Ernest O. Lawrence

lawrence During the 1920s, the only available method for probing nuclei was that developed by Ernest Rutherford, which consisted of bombarding the nuclei with alpha particles. A major problem with this technique was overcoming the repulsive forces between the positively charged alpha particle and the target's positively charged nucleus. The relatively low energies possessed by alpha particles compounded the problem. Rutherford's method worked reasonably well with light elements, whose nuclear charges were small, but failed with elements of high atomic numbers.
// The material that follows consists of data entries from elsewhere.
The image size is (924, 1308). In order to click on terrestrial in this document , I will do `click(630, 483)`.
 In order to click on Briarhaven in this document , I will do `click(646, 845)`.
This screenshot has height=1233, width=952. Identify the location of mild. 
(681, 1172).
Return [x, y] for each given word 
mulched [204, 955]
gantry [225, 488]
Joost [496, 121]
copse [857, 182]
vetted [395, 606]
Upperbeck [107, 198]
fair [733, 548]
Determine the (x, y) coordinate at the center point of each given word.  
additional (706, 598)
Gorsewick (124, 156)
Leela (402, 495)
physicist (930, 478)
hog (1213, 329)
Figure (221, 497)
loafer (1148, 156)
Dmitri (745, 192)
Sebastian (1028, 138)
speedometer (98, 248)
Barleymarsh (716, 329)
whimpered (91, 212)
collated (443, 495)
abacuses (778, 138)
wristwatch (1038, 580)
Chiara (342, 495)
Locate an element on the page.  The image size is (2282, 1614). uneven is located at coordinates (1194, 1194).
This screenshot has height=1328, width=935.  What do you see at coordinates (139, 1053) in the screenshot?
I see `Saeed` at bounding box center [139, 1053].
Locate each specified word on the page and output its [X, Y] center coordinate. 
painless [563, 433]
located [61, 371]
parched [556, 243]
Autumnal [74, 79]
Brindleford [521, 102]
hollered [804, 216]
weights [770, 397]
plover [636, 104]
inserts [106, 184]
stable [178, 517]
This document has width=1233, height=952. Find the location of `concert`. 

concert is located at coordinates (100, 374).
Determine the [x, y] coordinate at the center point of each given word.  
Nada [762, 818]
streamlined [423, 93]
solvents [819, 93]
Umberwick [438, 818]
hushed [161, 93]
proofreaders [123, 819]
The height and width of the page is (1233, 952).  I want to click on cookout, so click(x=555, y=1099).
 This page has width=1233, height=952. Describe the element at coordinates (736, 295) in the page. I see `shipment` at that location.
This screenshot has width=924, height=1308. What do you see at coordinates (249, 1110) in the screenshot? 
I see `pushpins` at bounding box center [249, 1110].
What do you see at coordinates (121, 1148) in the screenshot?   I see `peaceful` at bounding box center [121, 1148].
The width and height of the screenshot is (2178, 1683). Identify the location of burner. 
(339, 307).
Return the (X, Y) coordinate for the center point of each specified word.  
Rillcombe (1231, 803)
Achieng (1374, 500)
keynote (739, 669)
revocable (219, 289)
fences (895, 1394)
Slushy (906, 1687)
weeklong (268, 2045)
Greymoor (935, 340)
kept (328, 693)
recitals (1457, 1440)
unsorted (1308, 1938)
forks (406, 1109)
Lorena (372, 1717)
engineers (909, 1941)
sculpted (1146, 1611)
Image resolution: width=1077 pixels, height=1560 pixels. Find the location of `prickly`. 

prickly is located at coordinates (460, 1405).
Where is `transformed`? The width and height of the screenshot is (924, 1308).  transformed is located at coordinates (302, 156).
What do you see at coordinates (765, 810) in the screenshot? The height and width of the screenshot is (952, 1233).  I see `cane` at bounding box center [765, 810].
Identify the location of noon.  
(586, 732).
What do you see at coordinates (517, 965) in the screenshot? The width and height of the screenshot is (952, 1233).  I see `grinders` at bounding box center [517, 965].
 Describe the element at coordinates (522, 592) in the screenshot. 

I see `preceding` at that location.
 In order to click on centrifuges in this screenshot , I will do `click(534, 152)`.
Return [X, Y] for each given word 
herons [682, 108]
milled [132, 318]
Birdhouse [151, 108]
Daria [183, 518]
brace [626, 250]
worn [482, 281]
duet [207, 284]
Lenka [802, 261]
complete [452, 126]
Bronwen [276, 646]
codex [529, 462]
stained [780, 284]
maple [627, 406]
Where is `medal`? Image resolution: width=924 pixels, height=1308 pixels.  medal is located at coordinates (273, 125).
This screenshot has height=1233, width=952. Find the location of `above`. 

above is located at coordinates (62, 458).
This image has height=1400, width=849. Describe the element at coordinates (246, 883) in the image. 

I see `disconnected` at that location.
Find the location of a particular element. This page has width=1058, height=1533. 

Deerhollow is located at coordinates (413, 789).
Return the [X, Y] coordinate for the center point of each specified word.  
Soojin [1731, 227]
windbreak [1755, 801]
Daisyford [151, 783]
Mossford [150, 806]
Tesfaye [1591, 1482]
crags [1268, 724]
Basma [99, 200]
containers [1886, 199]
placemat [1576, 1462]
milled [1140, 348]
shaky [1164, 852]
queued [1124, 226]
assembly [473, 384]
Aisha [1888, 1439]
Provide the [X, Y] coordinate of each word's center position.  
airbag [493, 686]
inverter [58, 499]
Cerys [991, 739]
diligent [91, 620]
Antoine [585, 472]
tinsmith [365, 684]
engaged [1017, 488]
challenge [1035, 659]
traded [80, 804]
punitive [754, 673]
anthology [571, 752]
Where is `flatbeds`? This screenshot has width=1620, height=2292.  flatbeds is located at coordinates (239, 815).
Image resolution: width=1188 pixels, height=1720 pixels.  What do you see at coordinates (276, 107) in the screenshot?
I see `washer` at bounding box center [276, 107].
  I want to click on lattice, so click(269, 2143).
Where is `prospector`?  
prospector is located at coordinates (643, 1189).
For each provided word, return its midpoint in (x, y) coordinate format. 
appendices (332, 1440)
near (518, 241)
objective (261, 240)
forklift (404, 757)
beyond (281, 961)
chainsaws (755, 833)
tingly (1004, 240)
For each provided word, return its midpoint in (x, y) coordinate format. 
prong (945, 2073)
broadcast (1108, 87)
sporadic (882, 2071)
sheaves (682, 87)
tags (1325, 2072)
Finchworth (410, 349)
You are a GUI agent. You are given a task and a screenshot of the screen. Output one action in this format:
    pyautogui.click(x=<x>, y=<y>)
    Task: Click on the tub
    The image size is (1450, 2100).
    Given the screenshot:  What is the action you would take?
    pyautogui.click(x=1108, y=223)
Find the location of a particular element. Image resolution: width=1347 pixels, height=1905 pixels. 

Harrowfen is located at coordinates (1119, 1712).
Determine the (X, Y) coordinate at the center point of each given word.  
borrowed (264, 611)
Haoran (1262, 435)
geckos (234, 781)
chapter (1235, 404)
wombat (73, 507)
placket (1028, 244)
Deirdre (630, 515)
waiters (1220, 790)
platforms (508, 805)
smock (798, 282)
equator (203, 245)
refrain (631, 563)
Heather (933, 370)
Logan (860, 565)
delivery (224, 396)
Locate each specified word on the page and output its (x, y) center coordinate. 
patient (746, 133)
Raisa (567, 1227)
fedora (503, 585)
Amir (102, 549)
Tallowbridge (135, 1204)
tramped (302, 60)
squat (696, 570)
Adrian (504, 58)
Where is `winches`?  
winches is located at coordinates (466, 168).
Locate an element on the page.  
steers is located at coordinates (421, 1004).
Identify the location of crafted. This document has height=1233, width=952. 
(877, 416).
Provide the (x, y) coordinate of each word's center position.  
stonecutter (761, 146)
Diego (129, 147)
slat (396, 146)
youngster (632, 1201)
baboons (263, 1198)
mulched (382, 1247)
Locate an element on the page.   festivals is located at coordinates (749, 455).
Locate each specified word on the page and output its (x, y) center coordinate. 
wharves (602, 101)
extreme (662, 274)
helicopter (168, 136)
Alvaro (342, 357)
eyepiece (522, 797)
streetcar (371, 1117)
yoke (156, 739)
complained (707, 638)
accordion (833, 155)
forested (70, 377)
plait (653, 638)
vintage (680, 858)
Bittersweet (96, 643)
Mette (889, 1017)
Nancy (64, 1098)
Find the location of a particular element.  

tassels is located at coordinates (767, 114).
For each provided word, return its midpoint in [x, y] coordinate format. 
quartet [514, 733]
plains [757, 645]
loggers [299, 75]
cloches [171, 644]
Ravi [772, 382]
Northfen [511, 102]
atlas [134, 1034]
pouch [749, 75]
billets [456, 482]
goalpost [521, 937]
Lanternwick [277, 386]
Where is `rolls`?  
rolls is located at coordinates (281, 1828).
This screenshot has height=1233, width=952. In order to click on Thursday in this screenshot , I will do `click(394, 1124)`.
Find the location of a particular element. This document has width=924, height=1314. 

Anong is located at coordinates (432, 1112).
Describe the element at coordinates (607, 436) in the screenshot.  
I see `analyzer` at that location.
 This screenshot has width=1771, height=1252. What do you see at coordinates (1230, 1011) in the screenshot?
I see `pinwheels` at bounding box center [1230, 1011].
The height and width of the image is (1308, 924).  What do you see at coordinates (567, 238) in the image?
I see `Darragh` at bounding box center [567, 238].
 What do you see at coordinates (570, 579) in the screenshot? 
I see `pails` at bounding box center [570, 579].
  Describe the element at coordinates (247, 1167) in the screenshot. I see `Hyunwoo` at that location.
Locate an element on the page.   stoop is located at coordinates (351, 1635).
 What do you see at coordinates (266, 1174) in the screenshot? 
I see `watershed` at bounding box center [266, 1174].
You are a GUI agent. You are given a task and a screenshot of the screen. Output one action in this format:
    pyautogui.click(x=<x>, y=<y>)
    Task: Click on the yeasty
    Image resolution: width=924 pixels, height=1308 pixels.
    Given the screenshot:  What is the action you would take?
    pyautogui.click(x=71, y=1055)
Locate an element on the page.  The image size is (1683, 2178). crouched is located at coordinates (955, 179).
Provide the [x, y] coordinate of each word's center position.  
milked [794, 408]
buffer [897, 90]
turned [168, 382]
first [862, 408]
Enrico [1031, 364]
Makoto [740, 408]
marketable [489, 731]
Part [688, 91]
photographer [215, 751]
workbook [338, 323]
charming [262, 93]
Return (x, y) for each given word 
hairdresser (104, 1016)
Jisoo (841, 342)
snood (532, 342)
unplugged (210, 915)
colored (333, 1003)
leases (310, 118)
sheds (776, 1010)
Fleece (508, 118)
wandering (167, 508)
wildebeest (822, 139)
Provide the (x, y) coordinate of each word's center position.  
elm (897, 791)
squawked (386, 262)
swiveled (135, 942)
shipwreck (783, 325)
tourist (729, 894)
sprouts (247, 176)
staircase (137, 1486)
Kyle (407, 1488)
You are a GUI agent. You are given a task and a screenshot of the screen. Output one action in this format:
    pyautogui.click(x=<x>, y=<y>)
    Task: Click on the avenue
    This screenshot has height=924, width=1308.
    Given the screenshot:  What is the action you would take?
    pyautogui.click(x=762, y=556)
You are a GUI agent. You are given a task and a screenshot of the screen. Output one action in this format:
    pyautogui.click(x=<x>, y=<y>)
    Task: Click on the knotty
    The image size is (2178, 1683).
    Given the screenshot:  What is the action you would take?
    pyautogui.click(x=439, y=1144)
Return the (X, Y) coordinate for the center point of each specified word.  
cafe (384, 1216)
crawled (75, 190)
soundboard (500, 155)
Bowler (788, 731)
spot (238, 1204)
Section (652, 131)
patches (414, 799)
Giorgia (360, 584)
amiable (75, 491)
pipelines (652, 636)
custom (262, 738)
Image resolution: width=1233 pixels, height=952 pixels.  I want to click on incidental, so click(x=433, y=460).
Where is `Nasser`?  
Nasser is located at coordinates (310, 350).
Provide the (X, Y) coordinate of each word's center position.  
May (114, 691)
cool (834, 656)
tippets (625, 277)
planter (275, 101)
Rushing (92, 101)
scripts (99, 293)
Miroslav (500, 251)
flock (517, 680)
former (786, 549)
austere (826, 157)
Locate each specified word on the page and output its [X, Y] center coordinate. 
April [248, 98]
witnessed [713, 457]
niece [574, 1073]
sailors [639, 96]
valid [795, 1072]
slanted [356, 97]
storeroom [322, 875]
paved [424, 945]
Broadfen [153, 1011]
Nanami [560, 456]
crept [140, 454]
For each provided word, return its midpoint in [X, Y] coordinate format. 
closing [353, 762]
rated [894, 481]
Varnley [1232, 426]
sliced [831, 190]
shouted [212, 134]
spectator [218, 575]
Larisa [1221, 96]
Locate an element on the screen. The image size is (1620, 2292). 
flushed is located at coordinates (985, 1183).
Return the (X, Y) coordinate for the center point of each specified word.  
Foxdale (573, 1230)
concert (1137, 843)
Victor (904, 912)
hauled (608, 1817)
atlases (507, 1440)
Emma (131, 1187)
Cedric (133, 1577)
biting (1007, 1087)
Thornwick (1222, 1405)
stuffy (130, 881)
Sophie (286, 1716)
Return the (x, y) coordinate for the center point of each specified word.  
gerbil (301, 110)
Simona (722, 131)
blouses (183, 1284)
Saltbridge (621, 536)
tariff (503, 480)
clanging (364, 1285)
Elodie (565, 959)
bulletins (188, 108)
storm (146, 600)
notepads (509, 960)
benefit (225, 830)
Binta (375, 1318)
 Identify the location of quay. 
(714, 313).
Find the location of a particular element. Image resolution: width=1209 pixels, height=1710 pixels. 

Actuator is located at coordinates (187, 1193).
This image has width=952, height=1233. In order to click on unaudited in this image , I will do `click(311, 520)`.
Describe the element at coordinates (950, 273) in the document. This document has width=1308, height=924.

To overcome this problem, a number of machines were developed for accelerating charged particles to higher energies, but the cyclotron of Ernest Lawrence would prove the most important tool in high-energy physics. Lawrence conceived the idea for the cyclotron in 1929 after coming across an article by Rolf Wideröe. The article described an accelerator that employed a pair of linearly arranged cylinders and an alternating electric field. Lawrence's inspiration was to reconfigure Wideröe's cylinders as D-shaped chambers and position them between the poles of a magnet. Within the "dees," ions (e.g., protons) were accelerated in a series of steps over a spiral path. As such, the cyclotron could be small yet capable of generating very high energy ions. Even Lawrence's first machine, only 4.5" in diameter, accelerated protons to 80,000 eV. Later, Lawrence used improved versions of the cyclotron to investigate nuclear processes and to produce a variety of new and medically important isotopes (e.g., the phosphorus-32 used in early attempts to treat leukemia). For this work, Lawrence received the 1939 Nobel Prize in physics. Today, descendants of this first cyclotron continue to play an important role in the treatment of cancer and have proven to be the physicist's most useful tool for exploring the nature of matter.